Historians have taken issue with the show's decision to implicate the royal family in this event. Royal historian Christopher Wilson said that producers have become "increasingly elastic" with the truth, according to The Daily Mail, and he added that thinks "the show has crossed a line and stepped out of reality into fiction." The Daily Mail also reports that biographer Margaret Holder believes that the episode had gone beyond what was a matter of public record, as the piece paraphrases.


It seems that the show's creator, Peter Morgan, made the choice to associate Philip more closely with Ward than evidence supports in order to ramp up the drama and exacerbate tensions between the queen and her husband. It's obviously impossible to know what exactly went on between the couple behind closed doors, so taking some historical license is to be understood.

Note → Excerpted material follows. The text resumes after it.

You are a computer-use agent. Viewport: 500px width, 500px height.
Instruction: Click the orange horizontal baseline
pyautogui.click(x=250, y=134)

Actor Matt Smith, who plays Prince Philip, spoke to The Los Angeles Times about sacrificing historical accuracy for domestic drama:

“[Philip's] got a huge conflict in him between his duty to his wife and his duty to himself as a man,” he said. “All the conflicts in his marriage are always quite satisfying to play because it’s quite a rich tapestry emotionally. It’s Peter Morgan’s version of what happens. There wasn’t a camera in there recording these things. It’s impressionistic, but it’s based on as much fact as we can gather.”

Yet though that might hold true for rumors of Philip's infidelities, it seems that most historians agree that The Crown's decision to create a closer relationship between Philip and Ward than the historical record shows was perhaps a step too far. The New York Times' review of Season 2 noted that "a plot contrivance" linking Philip more closely to the Profumo scandal ultimately doesn't pan out well for the show. Perhaps the decision was motivated by the desire to connect historical events more closely to the central cast, or to create more strife in the marriage between Queen Elizabeth and Prince Philip.

Is The Crown supposed to be historically accurate?

In any case, fans of the show should remember that while The Crown is great for getting a general sense of events, at the end of the day it's a television drama, not a history lesson. Later series of the show have reiterated this point, with Josh O'Connor, who plays a young Prince Charles, telling Town & Country that "We are creating a work of fiction, albeit based in some reality. But ultimately, there's only so much research you can do... After a time, you just got to crack on and create something for yourself."

In the same piece, Robert Lacey told the magazine that:

"Peter is very, very insistent, and so am I, that this is not a history documentary. We're not pretending this is a chronological record of those years. There are lots of documentaries that do that sort of thing. This is a drama which picks out particular objects. There's nothing political about why some things are covered and some are not. You take your priorities.”

So, not every event portrayed in The Crown’s four seasons should be taken at face value, and the show's coverage of the Profumo Affair is one of them.